Продолжите текст о разговоре двух друзей о политике, начав сразу после его последнего предложения.

* Исходный текст *
************

«Как ты?» — спросил он, и я растерялся, не в силах ответить ни привычным «отлично, а ты?», ни признаться: «я плохо, само собой». Мы слишком близкие друзья, чтобы врать друг другу, но не виделись так давно, что я не знал, с чего начать.
С Франции? С Европы? Или с одолевающего меня порой желания поддаться растущей апатии? В конце концов я сказал, что на этот раз всё кончено, что у меня больше нет семьи, что я как никогда далёк от правых, среди левых чувствую себя сиротой и скорблю по центристам, — я ношу их цвета, но им так и не удалось утвердиться.
Я выхожу из себя — сказал я ему, — когда слышу, как правые стращают апокалипсисом, которого нам якобы не избежать, если мы отнимем у самых богатых горстку незаслуженных налоговых льгот, но и смириться с тем, что великие битвы левых свелись теперь к сохранению прежнего пенсионного возраста, я тоже не могу.

************

* Раздел данных *

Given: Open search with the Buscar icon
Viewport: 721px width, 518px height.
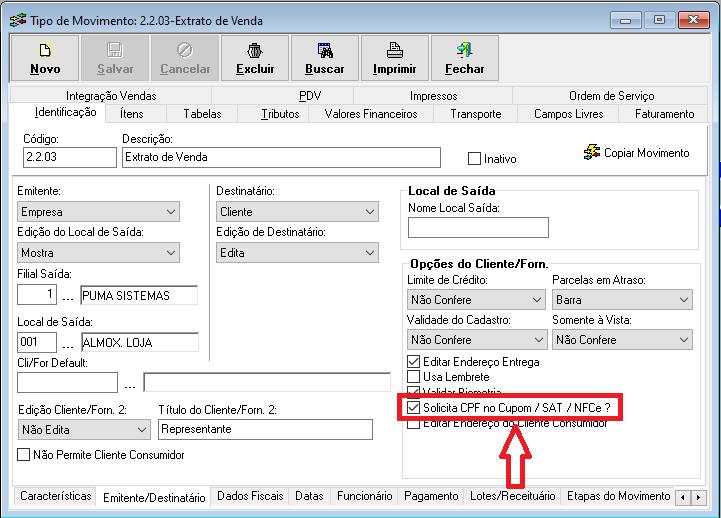Looking at the screenshot, I should coord(325,50).
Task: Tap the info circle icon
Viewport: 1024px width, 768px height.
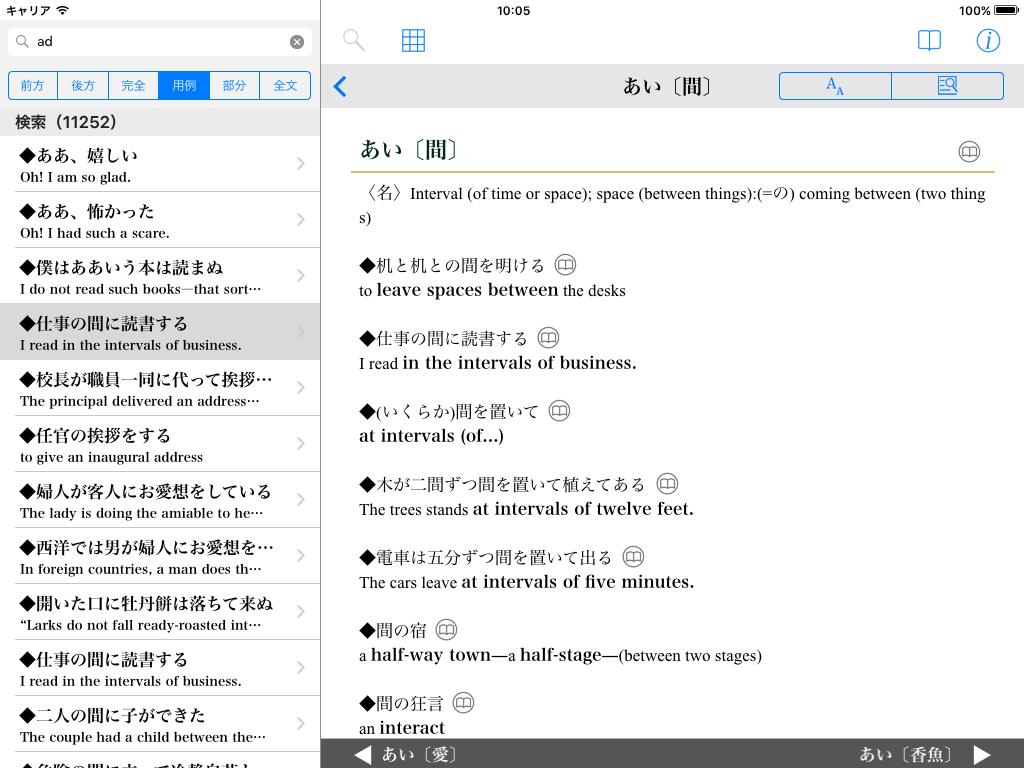Action: [x=988, y=40]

************

* Ожидаемый ответ *
Деньги и правые возмущают меня. Самые правые из правых, уже скатившиеся к крайне правым, внушают мне ужас, а левые приводят в отчаяние. Левые унижают меня лично, потому что пенсия задумывалась не как обеспечение третьего этапа жизни, времени развлечений, — а как защита от нищеты в том возрасте, когда силы уже на исходе. Именно за это боролось рабочее движение, а не за то, чтобы жить пятнадцать — двадцать лет на пенсию, оплачиваемую работающими согражданами, учитывая, что их становится все меньше, продолжительность жизни увеличивается, и, за исключением некоторых профессий, здоровье и работоспособность позволяют нам трудиться гораздо дольше, чем в прежние времена.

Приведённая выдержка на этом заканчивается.